Abschlussgedanke: Codecs sind eine S‑Kurve, kein Schalter

AV1 brauchte Jahre, um in der Breite zu zählen. AV2 wird das auch. Ihr Ziel 2026 ist nicht, „einen Sieger zu küren“. Es ist, Ihre Pipeline zu instrumentieren, Codec‑Optionalität zu bewahren und Einsparungen gezielt zu ernten, wo Mathematik und Geräteausstattung zusammenpassen.

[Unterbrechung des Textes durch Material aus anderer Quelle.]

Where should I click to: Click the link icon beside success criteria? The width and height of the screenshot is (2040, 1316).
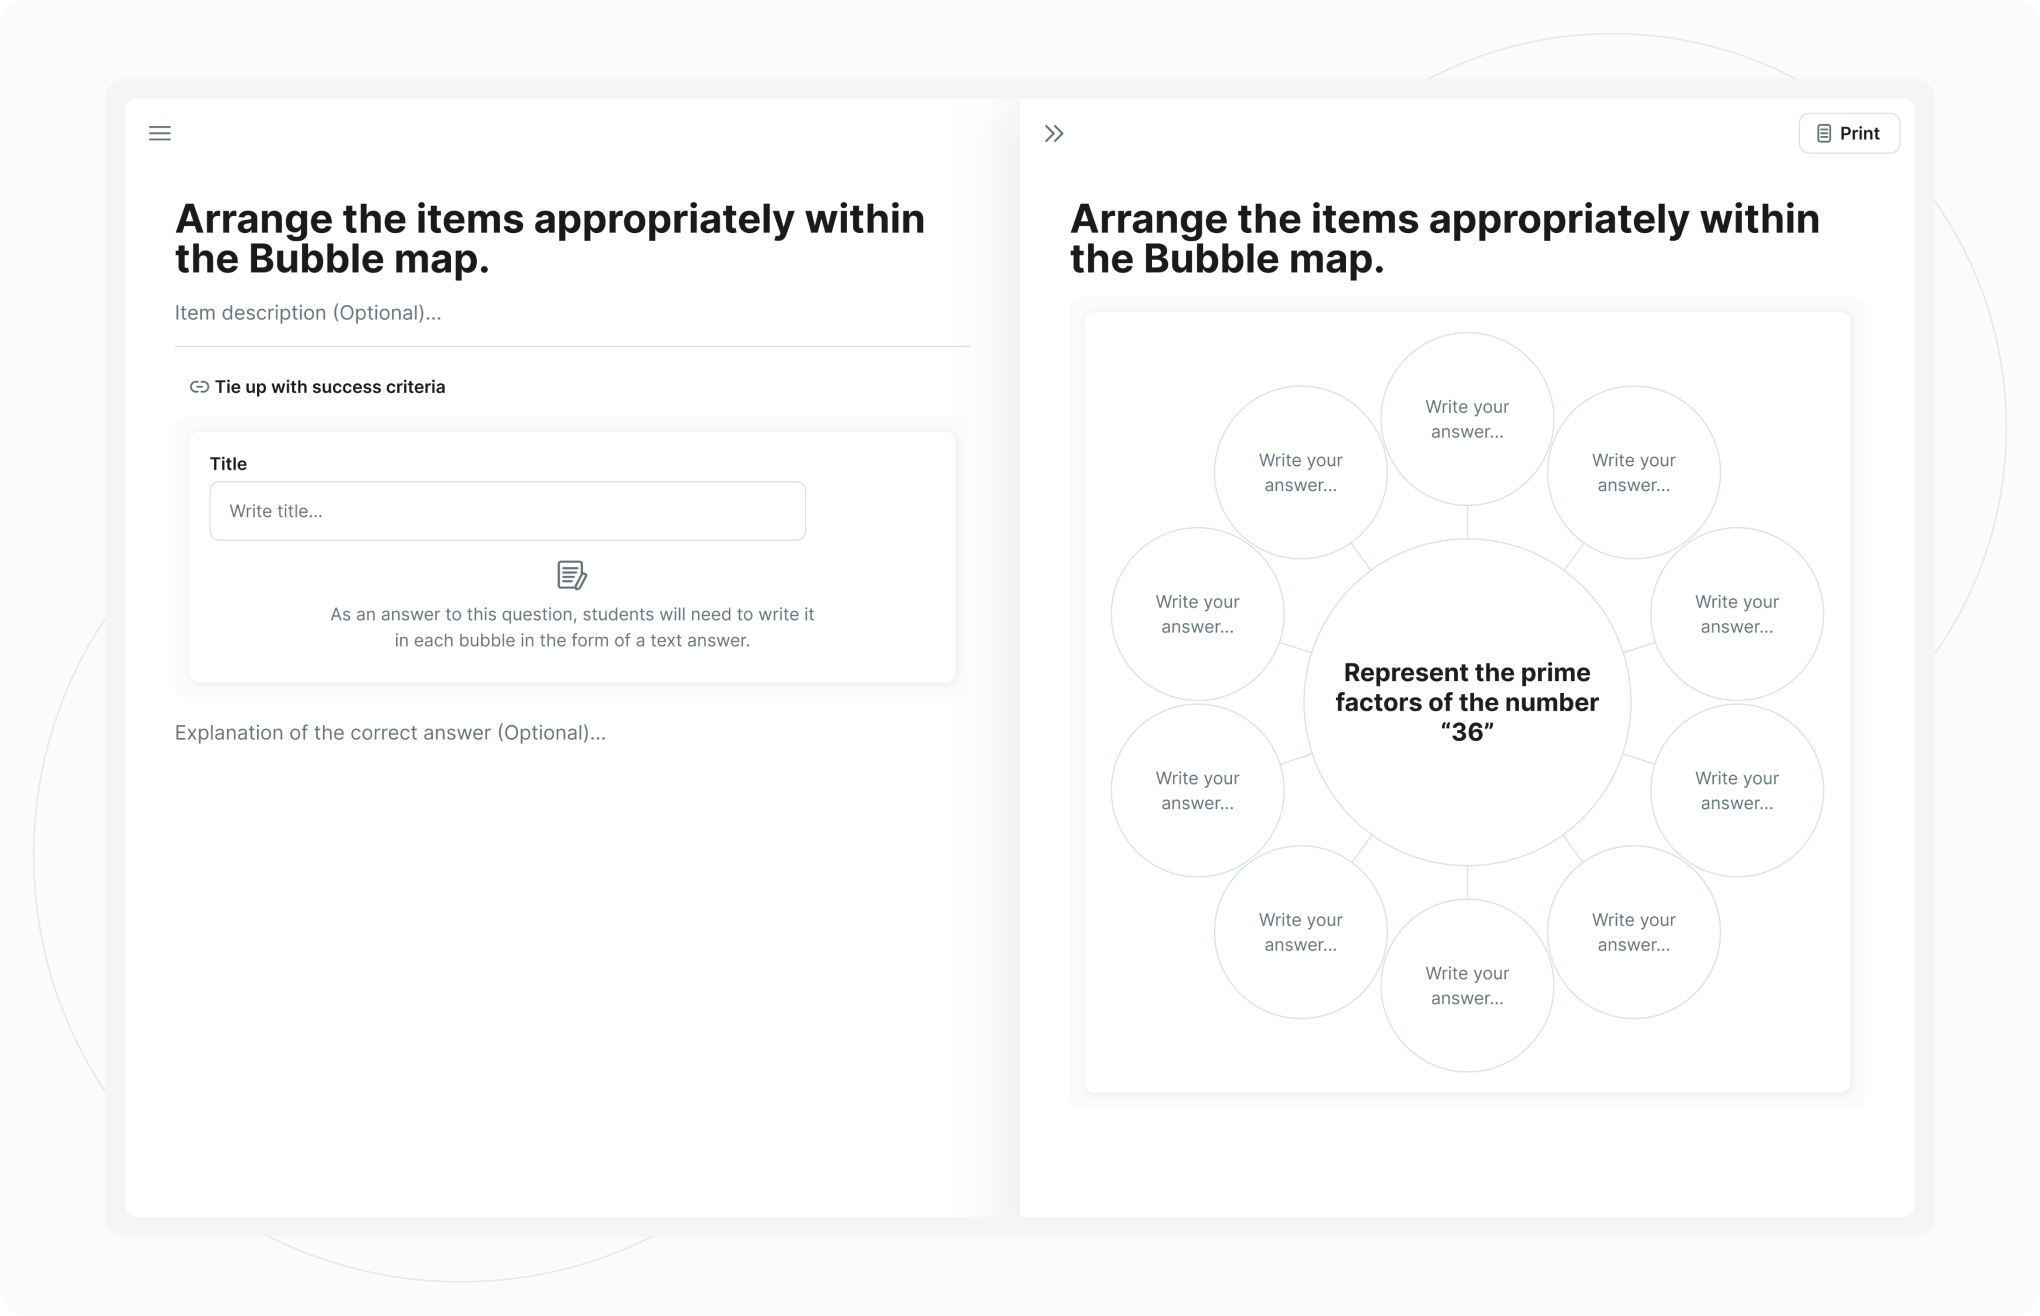199,387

Alles andere ist ein Science‑Fair‑Projekt, das sich als Roadmap tarnt.

Key Takeaways

  • AV2s Spezifikation ist real, aber Produktionsgewinne 2026 sind eng und Desktop‑only. Mobile/TV/DRM/Ad‑Lanes sind nicht bereit.

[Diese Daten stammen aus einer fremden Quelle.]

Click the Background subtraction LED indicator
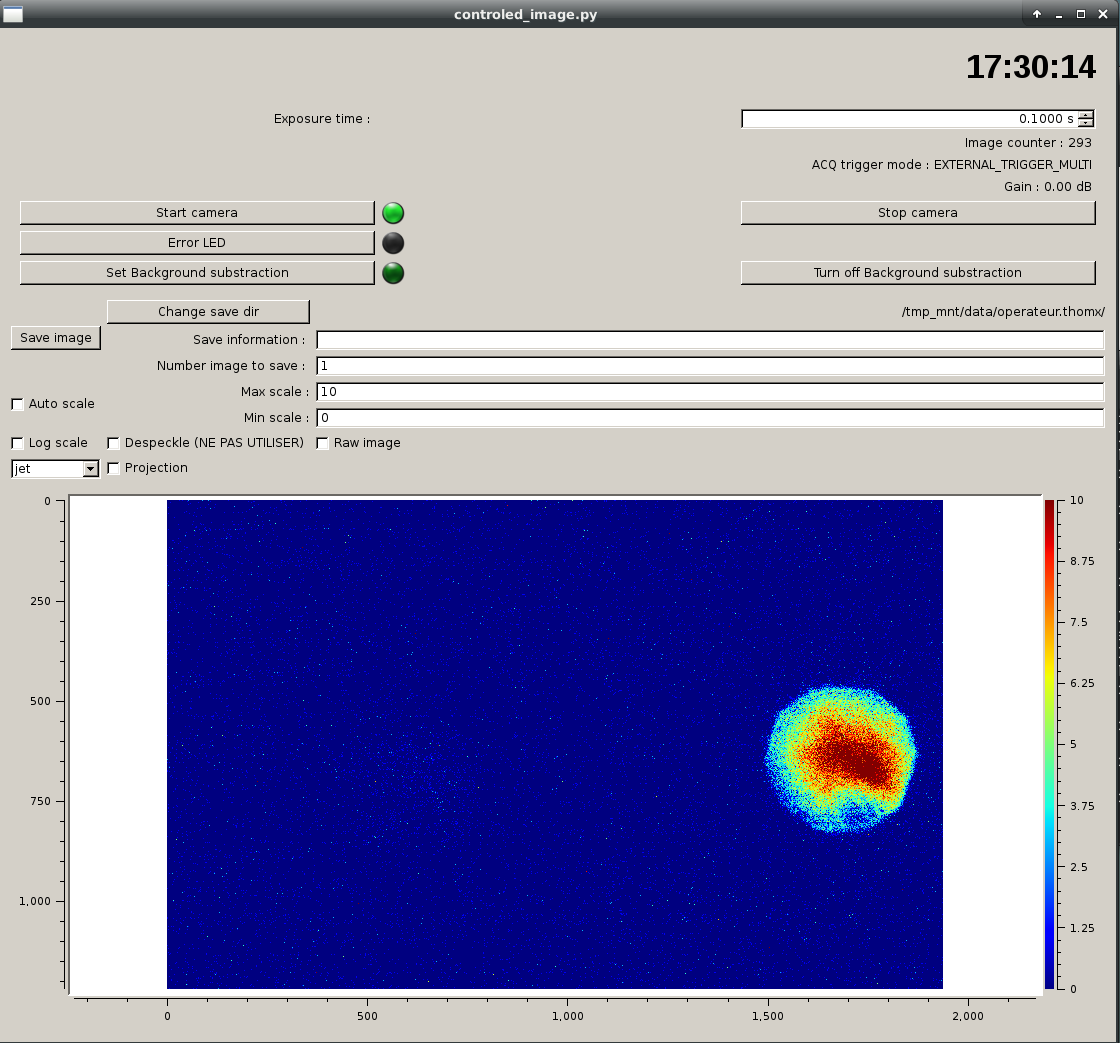Image resolution: width=1120 pixels, height=1043 pixels. [393, 273]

  • Rechnen Sie nach: Ersparnisse skalieren mit Egress‑Abdeckung; Encodes sind anfangs wahrscheinlich 5–12× langsamer als AV1. Zielen Sie zuerst auf Top‑Assets nach Sehdauer.
  • Behalten Sie H.264 und AV1; fügen Sie AV2 als gesteuerte oberste Sprosse via MediaCapabilities hinzu. Bauen Sie schnellen Rollback und codec‑bewusste Telemetrie.
  • Fahren Sie einen 90‑Tage‑, Desktop‑only‑Test mit harten Erfolgskriterien. Skalieren Sie gezielt, wenn $/GB gespart Ihre Encode‑Kosten schlägt.
  • Verhandeln Sie Codec‑Unabhängigkeit und IP‑Freistellungen. Gehen Sie davon aus, dass „royalty‑free“ das Patentrisiko nicht eliminiert.
  • Setzen Sie ein fokussiertes Nearshore‑Pod ein: 6–8 Stunden Overlap, Senior‑Video‑Engineers, schnellere Iteration bei geringeren Kosten.